Gun_Violence$month <- month(Gun_Violence$date, label=TRUE)
Below, the most visibile ‘seasonality’ effect seems to us that the colder months seem to have less incidents. November, December, and February are the 3 months with the lowest number of incidents (February also only has 28 days of course). The exception seems to be January, which is worth investigating later on. My first idea is that possibly incidents on new years eve contribute to January having a high number of incidents.
The other peak is the July/August period. Likely because many people will go on holidays in this period.
#only taking the complete years 2014-2017
plotly::ggplotly(Gun_Violence %>% filter(year!=c(2013, 2018)) %>% count(month) %>%
ggplot(aes(x=month, y=n)) + geom_bar(stat='identity', fill='blue', color="red") +
scale_y_continuous(labels=comma) +
labs(x='Month', y='Number of incidents', title='Incidents by Month'))

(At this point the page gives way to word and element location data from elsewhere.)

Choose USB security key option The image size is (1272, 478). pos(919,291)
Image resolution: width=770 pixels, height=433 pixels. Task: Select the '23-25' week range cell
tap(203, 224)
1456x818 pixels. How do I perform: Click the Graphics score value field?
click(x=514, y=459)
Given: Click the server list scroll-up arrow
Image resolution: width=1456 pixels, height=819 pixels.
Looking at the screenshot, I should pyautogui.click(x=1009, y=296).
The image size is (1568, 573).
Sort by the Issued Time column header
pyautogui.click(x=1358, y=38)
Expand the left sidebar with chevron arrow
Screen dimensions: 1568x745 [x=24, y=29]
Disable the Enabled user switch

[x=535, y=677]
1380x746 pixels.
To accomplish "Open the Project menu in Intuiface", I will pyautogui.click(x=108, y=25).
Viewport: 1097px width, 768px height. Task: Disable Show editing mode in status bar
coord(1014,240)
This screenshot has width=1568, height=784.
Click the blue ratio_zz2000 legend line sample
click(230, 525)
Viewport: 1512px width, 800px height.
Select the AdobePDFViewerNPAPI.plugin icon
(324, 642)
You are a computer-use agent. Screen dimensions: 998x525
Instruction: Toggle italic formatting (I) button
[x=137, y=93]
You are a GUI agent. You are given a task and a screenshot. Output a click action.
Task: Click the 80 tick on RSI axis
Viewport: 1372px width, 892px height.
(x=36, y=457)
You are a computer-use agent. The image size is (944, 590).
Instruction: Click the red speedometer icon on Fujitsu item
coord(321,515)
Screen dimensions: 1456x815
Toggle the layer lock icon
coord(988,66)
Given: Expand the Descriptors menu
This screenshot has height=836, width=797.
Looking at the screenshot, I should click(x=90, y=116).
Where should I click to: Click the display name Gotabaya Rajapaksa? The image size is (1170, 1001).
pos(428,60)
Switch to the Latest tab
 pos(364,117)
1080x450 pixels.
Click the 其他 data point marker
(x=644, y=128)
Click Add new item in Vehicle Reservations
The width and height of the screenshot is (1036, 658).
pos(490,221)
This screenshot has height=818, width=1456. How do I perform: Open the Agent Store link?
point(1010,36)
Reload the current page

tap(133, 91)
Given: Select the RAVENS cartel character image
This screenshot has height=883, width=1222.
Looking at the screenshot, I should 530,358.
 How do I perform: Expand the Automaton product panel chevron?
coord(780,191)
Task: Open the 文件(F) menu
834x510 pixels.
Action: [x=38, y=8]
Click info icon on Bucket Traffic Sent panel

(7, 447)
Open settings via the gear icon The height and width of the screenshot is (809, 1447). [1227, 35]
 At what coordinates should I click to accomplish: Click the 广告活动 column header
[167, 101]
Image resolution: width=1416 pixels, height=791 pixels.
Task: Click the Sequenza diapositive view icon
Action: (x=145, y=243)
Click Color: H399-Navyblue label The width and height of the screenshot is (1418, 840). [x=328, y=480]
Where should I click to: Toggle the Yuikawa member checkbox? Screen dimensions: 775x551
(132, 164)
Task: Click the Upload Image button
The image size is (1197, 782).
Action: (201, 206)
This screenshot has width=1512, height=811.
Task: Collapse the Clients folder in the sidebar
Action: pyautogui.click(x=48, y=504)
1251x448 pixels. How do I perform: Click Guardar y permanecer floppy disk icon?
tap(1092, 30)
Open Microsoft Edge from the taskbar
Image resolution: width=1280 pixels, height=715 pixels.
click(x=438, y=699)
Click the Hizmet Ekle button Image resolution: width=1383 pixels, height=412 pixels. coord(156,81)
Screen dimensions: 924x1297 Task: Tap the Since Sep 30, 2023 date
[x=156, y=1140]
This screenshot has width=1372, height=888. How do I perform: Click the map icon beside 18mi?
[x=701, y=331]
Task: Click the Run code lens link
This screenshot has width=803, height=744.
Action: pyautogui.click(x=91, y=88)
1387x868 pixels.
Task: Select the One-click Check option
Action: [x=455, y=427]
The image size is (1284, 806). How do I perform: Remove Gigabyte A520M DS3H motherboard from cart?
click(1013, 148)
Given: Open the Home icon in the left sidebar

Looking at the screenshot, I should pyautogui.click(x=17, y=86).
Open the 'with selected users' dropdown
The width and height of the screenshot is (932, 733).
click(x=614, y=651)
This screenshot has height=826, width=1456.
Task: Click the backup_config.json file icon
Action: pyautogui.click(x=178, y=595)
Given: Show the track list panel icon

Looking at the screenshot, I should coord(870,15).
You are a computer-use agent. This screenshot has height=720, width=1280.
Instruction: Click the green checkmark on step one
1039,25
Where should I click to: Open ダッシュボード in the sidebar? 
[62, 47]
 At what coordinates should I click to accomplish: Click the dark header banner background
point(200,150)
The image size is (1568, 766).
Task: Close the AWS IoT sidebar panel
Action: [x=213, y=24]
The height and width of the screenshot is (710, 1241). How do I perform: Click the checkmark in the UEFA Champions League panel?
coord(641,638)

## Warning in year != c(2013, 2018): longer object length is not a multiple of
## shorter object length
As we mentioned new years eve as a possible explanation of the high January numbers, while the colder month Nov-Feb generally seem to hold less incidents, we wanted to check what the dates with most incidents are.
Gun_Violence$day <- day(Gun_Violence$date)
Gun_Violence <- Gun_Violence %>% mutate(date2=paste(month, day))
Gun_Violence %>% filter(year!=c(2013, 2018)) %>% count(date2) %>% top_n(10) %>% arrange(desc(n))
## Warning in year != c(2013, 2018): longer object length is not a multiple of
## shorter object length
## # A tibble: 10 x 2
## date2 n
## <chr> <int>
## 1 Jan 1 1115
## 2 Jul 4 876
## 3 Jul 5 820
## 4 Jul 30 788
## 5 Oct 25 742
## 6 Jul 17 740
## 7 Jul 19 740
## 8 Aug 13 734
## 9 Aug 1 730
## 10 Jul 25 730
The numbers above are actually the totals of 4 dates, as they are aggregated over 4 years (for instance: 1-1-2014, 1-1-2015, 1-1-2016, 1-1-2017). With the average being 618 (the total number of incidents in 2014-2017 divived by 365 calendar days; 225598/365), there are not many dates that really stand out. Most of the dates in this top 10 seem ‘ordinary’ days in July/August. However, January 1st indeed partially explains the higher incidents numbers in January. In addition, independence day (July 4th) is also dangerous when it comes down to gun incidents. We assume that the high number on July 5th is due to people continuing to celebrate after midnight.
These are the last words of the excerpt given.